WHAT THE TASK ASKS. Check each line of the material below for the string "agent" and reply with how many have it, nothing more.

-------- MATERIAL TO PROCESS --------

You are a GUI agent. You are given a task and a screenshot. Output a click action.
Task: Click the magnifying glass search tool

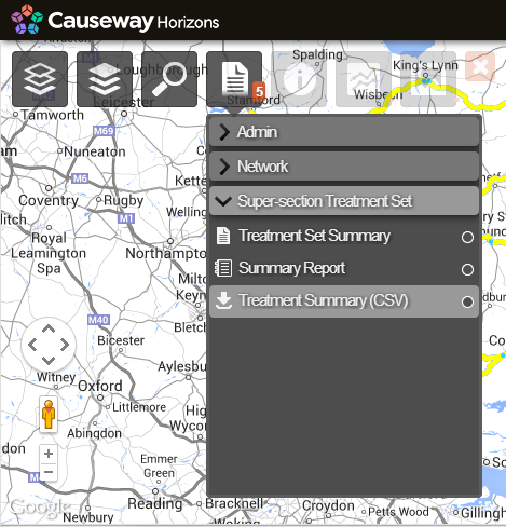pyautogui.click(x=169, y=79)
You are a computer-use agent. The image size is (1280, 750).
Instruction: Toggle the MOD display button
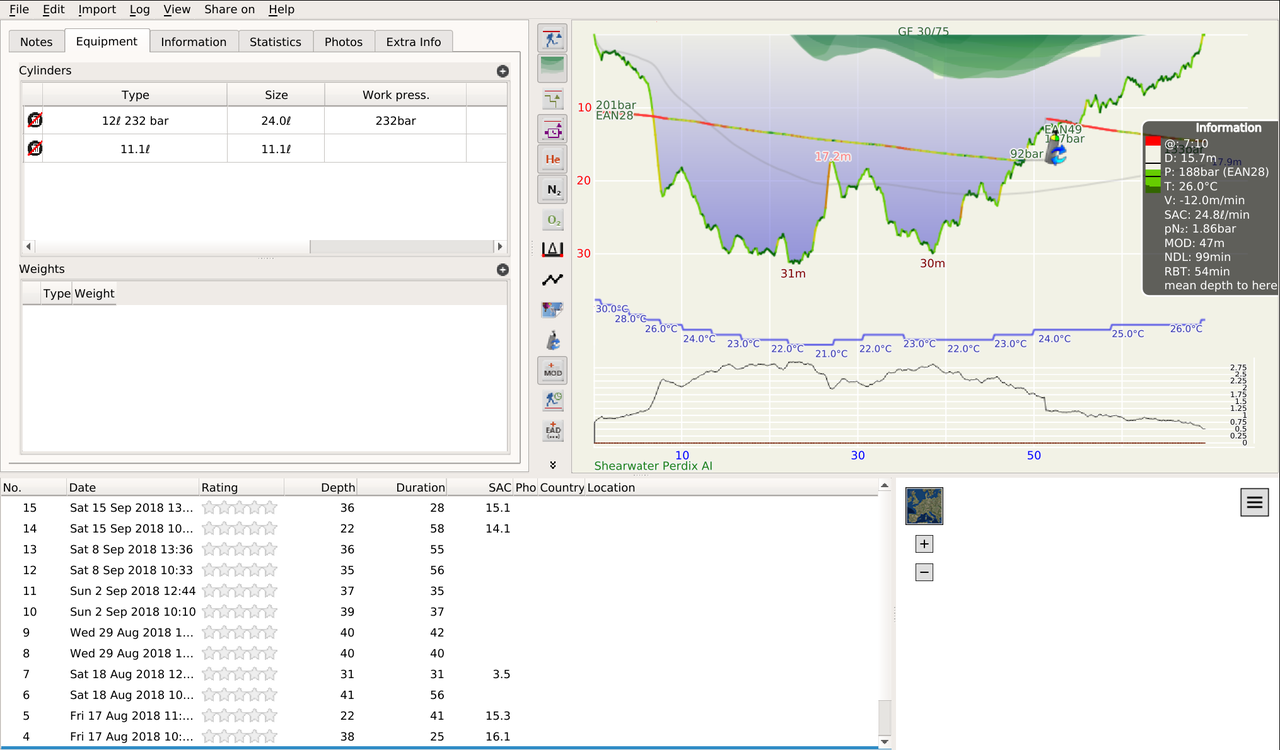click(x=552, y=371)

--------

FINISHED EXERCISE. 2